No you can't do it without type checking
A Number only provides methods to convert to primitives, and each of the primitive is insufficient to give an accurate answer.
doubleValue does not work
static boolean wrongIsMultipleOfUsingDouble(Number a, Number b) {
return (a.doubleValue() % b.doubleValue()) == 0;
}
Since a double
only has 53 bits of precision, it will give wrong answer when the input is a long
which needs 63 bits of precision:
System.out.println(wrongIsMultipleOfUsingDouble(6969696969696969696L, 3L));
// prints `false`, but should be `true`
System.out.println(wrongIsMultipleOfUsingDouble(7777777777777777777L, 2L));
// prints `true`, but should be `false`.
longValue does not work
static boolean wrongIsMultipleOfUsingLong(Number a, Number b) {
return (a.longValue() % b.longValue()) == 0;
}
Obviously it does not work because of truncation.
System.out.println(wrongIsMultipleOfUsingLong(5.0, 2.5));
// prints `false`, but should be `true`
System.out.println(wrongIsMultipleOfUsingLong(4.5, 2.0));
// prints `true`, but should be `false`.
Type-checking work only for known types.
Although OP liked to avoid type checking, this is really the only way to approach an acceptable solution.

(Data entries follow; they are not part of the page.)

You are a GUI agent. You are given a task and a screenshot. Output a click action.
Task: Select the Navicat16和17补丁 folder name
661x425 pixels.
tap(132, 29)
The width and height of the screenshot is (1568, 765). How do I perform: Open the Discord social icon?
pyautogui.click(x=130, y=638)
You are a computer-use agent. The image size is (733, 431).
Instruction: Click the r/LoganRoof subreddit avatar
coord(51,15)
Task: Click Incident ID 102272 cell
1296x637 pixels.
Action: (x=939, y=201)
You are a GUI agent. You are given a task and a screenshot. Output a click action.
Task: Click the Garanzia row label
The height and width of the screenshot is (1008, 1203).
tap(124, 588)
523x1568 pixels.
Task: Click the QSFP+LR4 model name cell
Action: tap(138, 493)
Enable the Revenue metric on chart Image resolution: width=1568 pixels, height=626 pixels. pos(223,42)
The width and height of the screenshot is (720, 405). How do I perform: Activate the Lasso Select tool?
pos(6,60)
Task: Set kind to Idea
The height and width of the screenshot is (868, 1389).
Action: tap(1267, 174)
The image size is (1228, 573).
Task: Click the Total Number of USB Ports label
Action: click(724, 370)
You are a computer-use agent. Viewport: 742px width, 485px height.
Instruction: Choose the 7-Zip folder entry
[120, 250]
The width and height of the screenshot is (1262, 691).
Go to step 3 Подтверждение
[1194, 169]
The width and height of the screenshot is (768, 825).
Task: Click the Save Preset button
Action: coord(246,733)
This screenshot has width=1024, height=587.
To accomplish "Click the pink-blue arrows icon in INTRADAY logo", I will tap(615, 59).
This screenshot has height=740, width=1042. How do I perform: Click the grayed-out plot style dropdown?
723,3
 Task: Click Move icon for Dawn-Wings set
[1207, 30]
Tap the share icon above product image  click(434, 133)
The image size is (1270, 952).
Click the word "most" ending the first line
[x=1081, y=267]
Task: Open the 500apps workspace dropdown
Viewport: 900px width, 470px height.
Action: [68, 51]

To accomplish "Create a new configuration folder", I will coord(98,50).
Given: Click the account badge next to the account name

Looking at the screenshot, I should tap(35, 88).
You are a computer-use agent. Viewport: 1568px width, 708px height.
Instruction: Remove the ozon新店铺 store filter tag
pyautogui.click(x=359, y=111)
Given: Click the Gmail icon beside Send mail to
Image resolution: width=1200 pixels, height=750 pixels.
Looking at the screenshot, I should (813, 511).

static boolean wrongIsMultipleOfUsingTypeChecking(Number a, Number b) {
// pseudo-code for simplicity
if (a, b instanceof (AtomicInteger | AtomicLong | Byte | Integer | Long | ...)) {
return (a.longValue() % b.longValue()) == 0;
} else if (a, b instanceof (Double | DoubleAccumulator | DoubleAdder | Float) {
return (a.doubleValue() % b.doubleValue()) == 0;
} else if (a, b instanceof (BigInteger | BigDecimal)) {
return a.remainder(b) == ZERO;
} else {
throw new RuntimeError("I give up");
}
}
This is fine in most scenario, but again it still does not work because it can't handle third-party subclasses of Number, say, org.apache.commons.math4.fraction.Fraction
?
Restricting to JSON numbers only?
Now OP stated that Number
is used because the number comes from JSON. Those Number are typically only long
or double
so the type-checking approach is sufficient.
However, most popular libraries in Java also support interpreting numbers as BigDecimal:
A BigDecimal covers both the range of double
and long
, and has an actual .remainder()
method that solves OP's problem. If we want to perform arithmetic using only a single class, and the price of BigDecimal is not considered a big problem, this can be a viable alternative.